To improve the response characteristics, technologies to regulate the direction in which the liquid crystal molecules fall responsive to a voltage have been studied. Specific examples include a technology in which pretilt is given to the liquid crystal molecules by using an alignment film formed by radiating linear polarized light of ultraviolet or ultraviolet light from a direction diagonal to the substrate face (photo alignment film technology) and the like. As the photo alignment film technology, a technology in which an alignment film is formed by radiating linear polarized light of ultraviolet or ultraviolet light from a direction diagonal to the substrate face to a film including a polymer containing chalcone structure, and bridging a double bond section in the chalcone structure is known (refer to Patent literature 1 to Patent literature 3). Further, in addition, there is a technology in which an alignment film is formed by using a mixture of a vinylcinnamate derivative polymer and polyimide (refer to Patent literature 4). Further, a technology in which an alignment film is formed by radiating linear polarized light with a wavelength of 254 nm to a film containing polyimide and decomposing part of the polyimide (refer to Patent literature 5) and the like are known.

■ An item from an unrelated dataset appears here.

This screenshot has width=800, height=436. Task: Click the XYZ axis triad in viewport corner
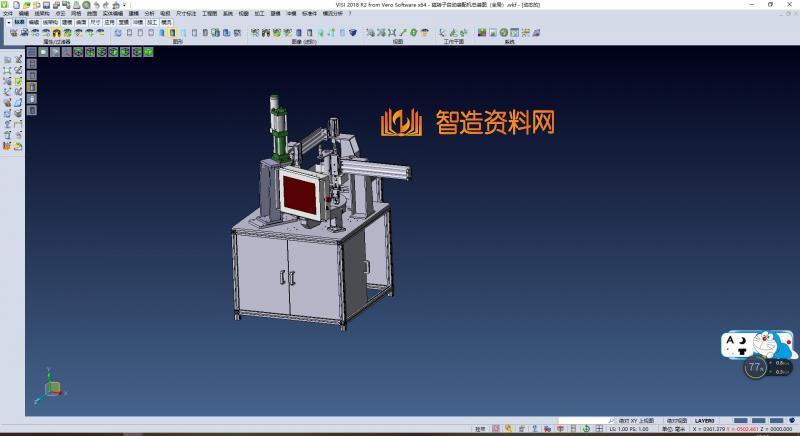click(x=51, y=385)
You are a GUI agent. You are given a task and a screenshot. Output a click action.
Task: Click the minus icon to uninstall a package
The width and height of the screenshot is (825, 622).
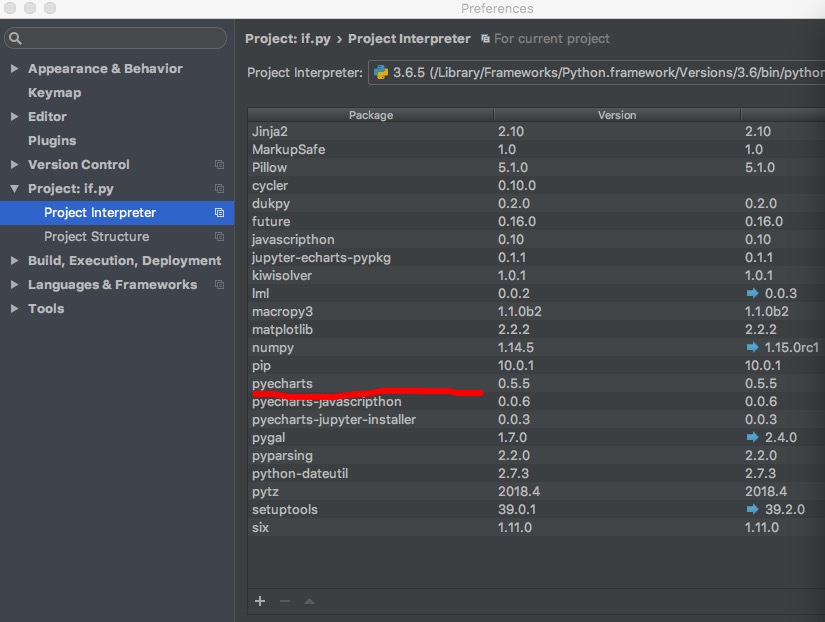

Further, as a peripheral technology of the photo alignment film technology, there is a technology in which a liquid crystalline alignment film is formed by forming a film including a liquid crystalline polymer compound on a film including a polymer containing a dichroic photoreactive constituent unit such as an azobenzen derivative irradiated with linear polarized light or diagonal light (refer to Patent literature 6).